Тогда Рогнеда вскочила с ложа, встала напротив князя, в длинной белой сорочке, высокая, стройная, казалось, выше князя, закрыла его от Ярослава своей фигурой, он видел только мать и слышал только ее голос:
— Была царицей и не хочу быть рабыней никому на земле, лить богу одному!
— Ты княгиня! — закричал маленький князь так, как он кричал только на Будия — Воистину ты царица всем царицам, мама!
И он с отчаяния выбрался на руках из нагретой постели — руки у него были удивительно сильными для его восьми лет, силой он мог сравняться чуть ли не со взрослым мужчиной, толчок рук был таким неожиданным для него самого, что он сел и протянул ноги, как это делают все здоровые люди, а потом подвинулся на край ложа и уже не мог удержаться, уже ноги сами скользнули по мягкому меху, уже отброшено легкое одеяло из беличьих шкурок, и впервые в своей жизни князь Ярослав без посторонней помощи сам встал на ноги и стоял, удивленно стоял, не падая, хотя все в нем колотилось и клокотало от страха и напряжения, все напряглось в нем, вот-вот разорвется, и он умрет, но ничего противоестественного не произошло, удивительная сила удерживала его на ногах, князь Владимир смотрел на своего сына с нескрываемым страхом, Рогнеда тоже оглянулась, увидела Ярослава на ногах, вскрикнула, бросилась к сыну, обняла его за плечи, чтобы не дать упасть, но он продолжал стоять, даже смог попытаться отстранить от себя мать, но сделал это для приличия, у него не было сил ни на что больше, кроме этого первого в жизни стояния на собственных ногах, он не мог промолвить слово, да где там слово — хотя бы звука выдавить из себя не смог бы.
Князь Владимир еще немного постоял остолбенело, потом грузно повернулся и понуро двинулся из палаты.

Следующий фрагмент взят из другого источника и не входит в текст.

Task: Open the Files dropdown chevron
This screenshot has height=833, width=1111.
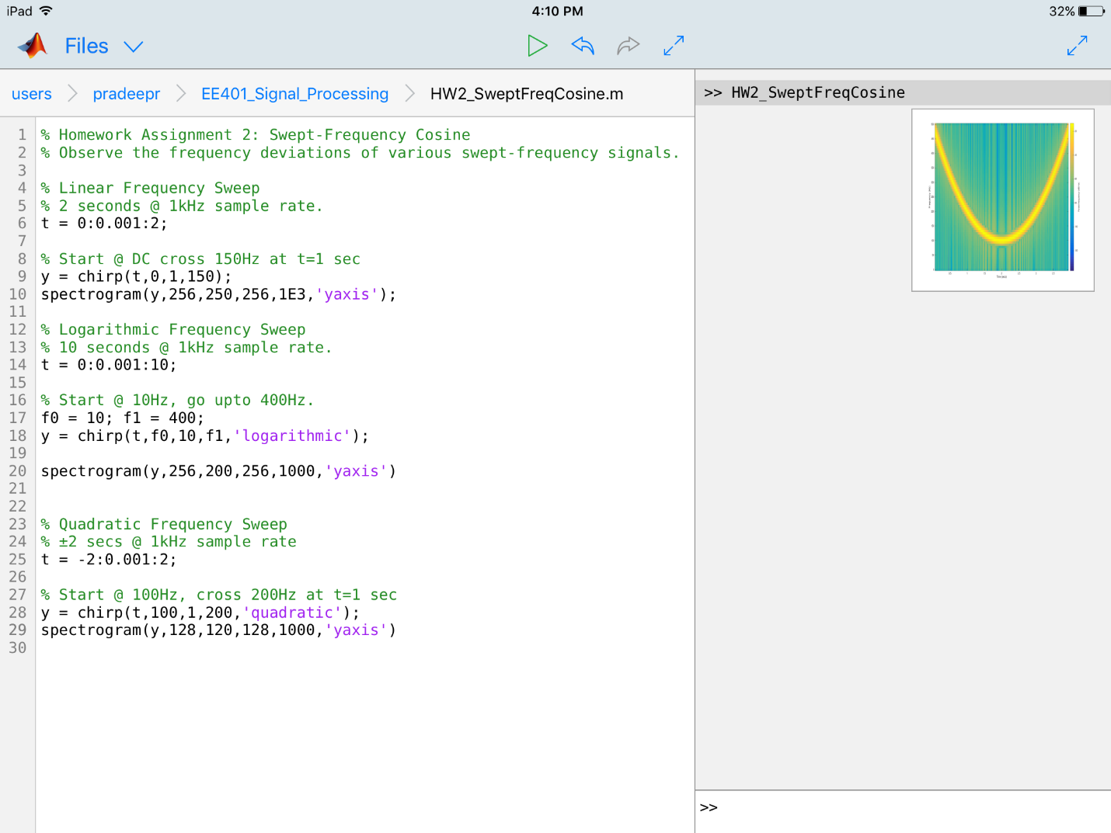Action: [134, 47]
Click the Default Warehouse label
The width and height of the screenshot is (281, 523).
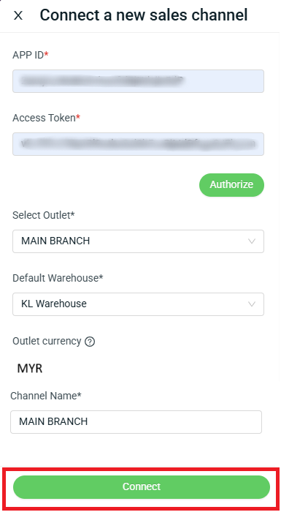click(58, 278)
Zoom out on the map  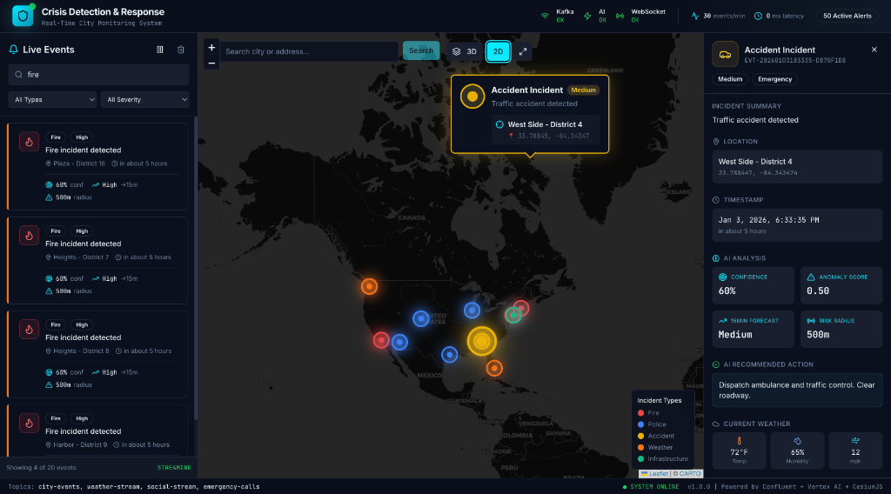(x=211, y=63)
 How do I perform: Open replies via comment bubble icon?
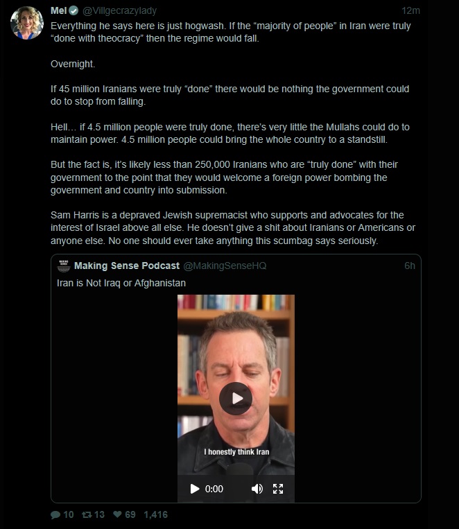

А Ярослав с тех пор начал понемногу ходить, поддерживаемый и напутствуемый веселым пестуном, но старался делать это тайком, чтобы никто не видел, потому что походка у него была утиной, ноги расходились в разные стороны, все качалось перед глазами, и если бы не его невероятное упорство, то вряд ли смог бы он научиться как следует ступать по земле, но Ярослав обладал неисчерпаемым зарядом настойчивости, которая передалась ему то ли от многочисленных наставников, то ли от отца, который в государственных делах не знал ни удержу, ни отдыха, то ли от матери с ее неистребимой ненавистью к князю Владимиру.
Так с тех пор и запомнил Ярослав: нужно быть упрямым во всяком деле — ив ненависти, и в любви, и даже во всякой мелочи.
…Князь Ярослав сидел над красивым озером — синеватая полоска среди старых белых берез, сидел уже давно, не замечая, что его сапоги из добротного тима, украшенные по швам и на каблуках самоцветами, глубоко увязли в мягкий дерн и в ямки набежала вода; мягкая кожа размокла, ноги князя, собственно, купались в воде, но он этого не замечал, а может, так было еще и лучше, потому что холод в ногах отвлекал от тяжких дум, которыми переполнена была голова князя.
Равнодушно всматривался он в тихую гладь маленького озера, видел в ней свое отражение — крепкая голова на широких плечах, тяжелых, будто каменных, некрасивое суровое лицо с большим мясистым носом, глубоко скрытые мохнатыми бровями глаза с острым взглядом. Видел себя и не видел, потому что не любил таких смотрин, знал о непривлекательности своей внешности, о своих холодных глазах, о каменной суровости своего лица.
У воев и книжников холодные глаза. А он был книжник еще с тех лет, когда неподвижно лежал в материнских покоях, он прятался от веселых, беззаботных, здоровых людей со своим несчастьем за книги, читал о страданиях, о великомучениках, о подвигах, о великих деяниях, великих страстях и великих изменах — и этого было достаточно для него.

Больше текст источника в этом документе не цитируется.